Stated goal: Reproduce each of the rows below word for word, without altering, adding, or leaving out anything.

* START Record set *

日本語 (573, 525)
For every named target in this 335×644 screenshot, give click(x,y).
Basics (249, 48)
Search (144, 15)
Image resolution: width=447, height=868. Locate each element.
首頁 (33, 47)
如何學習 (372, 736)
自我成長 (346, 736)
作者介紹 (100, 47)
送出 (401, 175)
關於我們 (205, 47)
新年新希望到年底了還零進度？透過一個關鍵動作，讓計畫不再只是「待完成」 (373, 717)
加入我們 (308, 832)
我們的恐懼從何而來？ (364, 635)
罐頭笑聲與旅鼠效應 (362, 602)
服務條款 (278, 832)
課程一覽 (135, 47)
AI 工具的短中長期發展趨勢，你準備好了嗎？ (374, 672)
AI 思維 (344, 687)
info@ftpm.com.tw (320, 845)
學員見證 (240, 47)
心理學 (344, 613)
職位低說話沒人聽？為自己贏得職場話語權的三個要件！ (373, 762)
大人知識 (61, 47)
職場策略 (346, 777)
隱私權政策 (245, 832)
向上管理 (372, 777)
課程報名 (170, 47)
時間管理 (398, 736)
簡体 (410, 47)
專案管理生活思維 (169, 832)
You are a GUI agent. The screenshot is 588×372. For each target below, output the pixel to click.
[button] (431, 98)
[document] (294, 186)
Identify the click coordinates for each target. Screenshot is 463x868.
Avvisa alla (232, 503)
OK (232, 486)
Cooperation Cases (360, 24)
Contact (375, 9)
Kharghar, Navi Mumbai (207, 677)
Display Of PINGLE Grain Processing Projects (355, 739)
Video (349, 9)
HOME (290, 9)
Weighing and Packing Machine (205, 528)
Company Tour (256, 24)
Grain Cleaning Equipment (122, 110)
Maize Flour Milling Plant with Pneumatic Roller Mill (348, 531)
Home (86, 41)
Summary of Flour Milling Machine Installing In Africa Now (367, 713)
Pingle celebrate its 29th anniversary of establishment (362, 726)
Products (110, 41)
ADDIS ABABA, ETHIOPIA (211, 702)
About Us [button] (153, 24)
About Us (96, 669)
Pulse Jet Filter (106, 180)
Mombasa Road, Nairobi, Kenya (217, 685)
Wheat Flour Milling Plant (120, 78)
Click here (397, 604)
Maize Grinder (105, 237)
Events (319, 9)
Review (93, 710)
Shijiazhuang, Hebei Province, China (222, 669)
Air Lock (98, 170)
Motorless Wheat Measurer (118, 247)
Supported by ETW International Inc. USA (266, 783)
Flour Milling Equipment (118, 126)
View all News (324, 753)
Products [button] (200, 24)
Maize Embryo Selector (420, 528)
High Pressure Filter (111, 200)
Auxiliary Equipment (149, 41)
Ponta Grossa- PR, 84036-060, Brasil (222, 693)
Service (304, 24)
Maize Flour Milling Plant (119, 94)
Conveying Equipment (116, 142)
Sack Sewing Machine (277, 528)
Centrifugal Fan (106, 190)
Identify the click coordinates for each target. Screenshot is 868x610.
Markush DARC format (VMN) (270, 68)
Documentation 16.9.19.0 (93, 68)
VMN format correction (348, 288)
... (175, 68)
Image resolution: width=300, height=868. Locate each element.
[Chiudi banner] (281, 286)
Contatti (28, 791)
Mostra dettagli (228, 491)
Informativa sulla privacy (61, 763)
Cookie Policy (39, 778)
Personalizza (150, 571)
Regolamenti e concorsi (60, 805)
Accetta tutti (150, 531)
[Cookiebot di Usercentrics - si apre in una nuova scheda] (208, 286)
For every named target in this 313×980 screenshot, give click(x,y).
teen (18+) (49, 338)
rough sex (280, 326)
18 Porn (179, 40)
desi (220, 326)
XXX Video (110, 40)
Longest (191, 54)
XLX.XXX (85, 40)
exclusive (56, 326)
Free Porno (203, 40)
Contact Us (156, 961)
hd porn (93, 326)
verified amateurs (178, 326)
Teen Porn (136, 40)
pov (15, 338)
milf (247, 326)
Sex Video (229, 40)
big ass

* END Record set *

Solution to the problem:
日本語 (573, 525)
For every named target in this 335×644 screenshot, give click(x,y).
Basics (249, 48)
Search (144, 15)
Image resolution: width=447, height=868. Locate each element.
首頁 (33, 47)
如何學習 (372, 736)
自我成長 (346, 736)
作者介紹 (100, 47)
送出 (401, 175)
關於我們 (205, 47)
新年新希望到年底了還零進度？透過一個關鍵動作，讓計畫不再只是「待完成」 (373, 717)
加入我們 (308, 832)
我們的恐懼從何而來？ (364, 635)
罐頭笑聲與旅鼠效應 (362, 602)
服務條款 (278, 832)
課程一覽 (135, 47)
AI 工具的短中長期發展趨勢，你準備好了嗎？ (374, 672)
AI 思維 (344, 687)
info@ftpm.com.tw (320, 845)
學員見證 (240, 47)
心理學 (344, 613)
職位低說話沒人聽？為自己贏得職場話語權的三個要件！ (373, 762)
大人知識 (61, 47)
職場策略 (346, 777)
隱私權政策 (245, 832)
向上管理 (372, 777)
課程報名 (170, 47)
時間管理 (398, 736)
簡体 (410, 47)
專案管理生活思維 (169, 832)
You are a GUI agent. The screenshot is 588×372. For each target below, output the pixel to click.
[button] (431, 98)
[document] (294, 186)
Identify the click coordinates for each target. Screenshot is 463x868.
Avvisa alla (232, 503)
OK (232, 486)
Cooperation Cases (360, 24)
Contact (375, 9)
Kharghar, Navi Mumbai (207, 677)
Display Of PINGLE Grain Processing Projects (355, 739)
Video (349, 9)
HOME (290, 9)
Weighing and Packing Machine (205, 528)
Company Tour (256, 24)
Grain Cleaning Equipment (122, 110)
Maize Flour Milling Plant with Pneumatic Roller Mill (348, 531)
Home (86, 41)
Summary of Flour Milling Machine Installing In Africa Now (367, 713)
Pingle celebrate its 29th anniversary of establishment (362, 726)
Products (110, 41)
ADDIS ABABA, ETHIOPIA (211, 702)
About Us [button] (153, 24)
About Us (96, 669)
Pulse Jet Filter (106, 180)
Mombasa Road, Nairobi, Kenya (217, 685)
Wheat Flour Milling Plant (120, 78)
Click here (397, 604)
Maize Grinder (105, 237)
Events (319, 9)
Review (93, 710)
Shijiazhuang, Hebei Province, China (222, 669)
Air Lock (98, 170)
Motorless Wheat Measurer (118, 247)
Supported by ETW International Inc. USA (266, 783)
Flour Milling Equipment (118, 126)
View all News (324, 753)
Products [button] (200, 24)
Maize Embryo Selector (420, 528)
High Pressure Filter (111, 200)
Auxiliary Equipment (149, 41)
Ponta Grossa- PR, 84036-060, Brasil (222, 693)
Service (304, 24)
Maize Flour Milling Plant (119, 94)
Conveying Equipment (116, 142)
Sack Sewing Machine (277, 528)
Centrifugal Fan (106, 190)
Identify the click coordinates for each target. Screenshot is 868x610.
Markush DARC format (VMN) (270, 68)
Documentation 16.9.19.0 (93, 68)
VMN format correction (348, 288)
... (175, 68)
Image resolution: width=300, height=868. Locate each element.
[Chiudi banner] (281, 286)
Contatti (28, 791)
Mostra dettagli (228, 491)
Informativa sulla privacy (61, 763)
Cookie Policy (39, 778)
Personalizza (150, 571)
Regolamenti e concorsi (60, 805)
Accetta tutti (150, 531)
[Cookiebot di Usercentrics - si apre in una nuova scheda] (208, 286)
For every named target in this 313×980 screenshot, give click(x,y).
teen (18+) (49, 338)
rough sex (280, 326)
18 Porn (179, 40)
desi (220, 326)
XXX Video (110, 40)
Longest (191, 54)
XLX.XXX (85, 40)
exclusive (56, 326)
Free Porno (203, 40)
Contact Us (156, 961)
hd porn (93, 326)
verified amateurs (178, 326)
Teen Porn (136, 40)
pov (15, 338)
milf (247, 326)
Sex Video (229, 40)
big ass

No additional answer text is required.